Jo anxiously watched the back room’s entrance while pretending everything was fine. She showed Johnnie how to hold the guitar chord for the opening number of their song and jerked around nervously when Adam hit the cymbals. She had no way of knowing when Elise would be done explaining all the legal papers to Flint, and she was just about to jump out of her skin in nervousness.
It didn’t help that all their friends and neighbors had started gathering back here as if they knew something special was going on. She ought to smack Amaranth Jane for whatever she was telling their customers. Or maybe it was Flint’s parents who’d started the rumors. After apologizing for missing the opening concert, they had arrived this morning to proudly arrange chairs front and center so they could hear their grandsons’ winning song.

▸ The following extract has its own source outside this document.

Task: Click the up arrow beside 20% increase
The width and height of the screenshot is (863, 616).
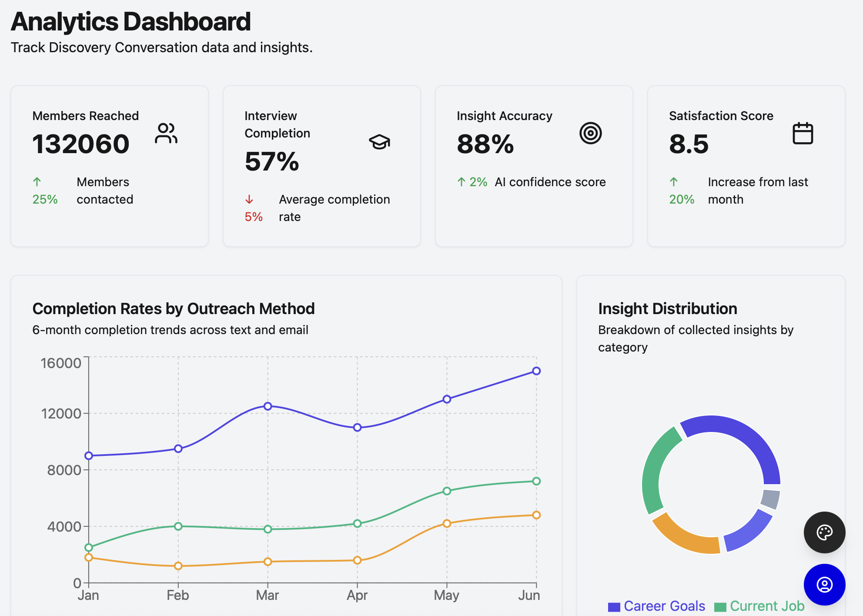Action: 675,181
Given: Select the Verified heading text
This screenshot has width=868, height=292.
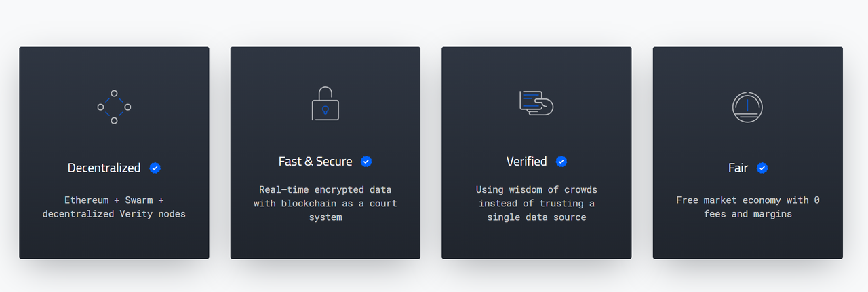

Jo had thought Martha Clinton had come to kill her. Instead, she was sitting there like a queen royally acknowledging Parliament as everyone came up to speak with her. The woman was having a damned field day, while Jo stood in front of a growing audience, sweating. At least they didn’t have spotlights.
Would Flint understand what she was trying to tell him? If he meant to make her beg, she’d walk all over his face. But she suspected he was just being macho and protecting her by hiding what he was thinking. Men were goofballs.
He’d asked her to write songs with him. That was the hope she clung to. He had opened opportunities, but he hadn’t pushed her at Nashville or grabbed the chance to impress the suits and leave her behind, or any of those things she’d come to expect from the men in her life. He’d left her to make her own choices. She would love him for that if she wasn’t so worried that he’d pitch a fit when he realized the choice she’d made.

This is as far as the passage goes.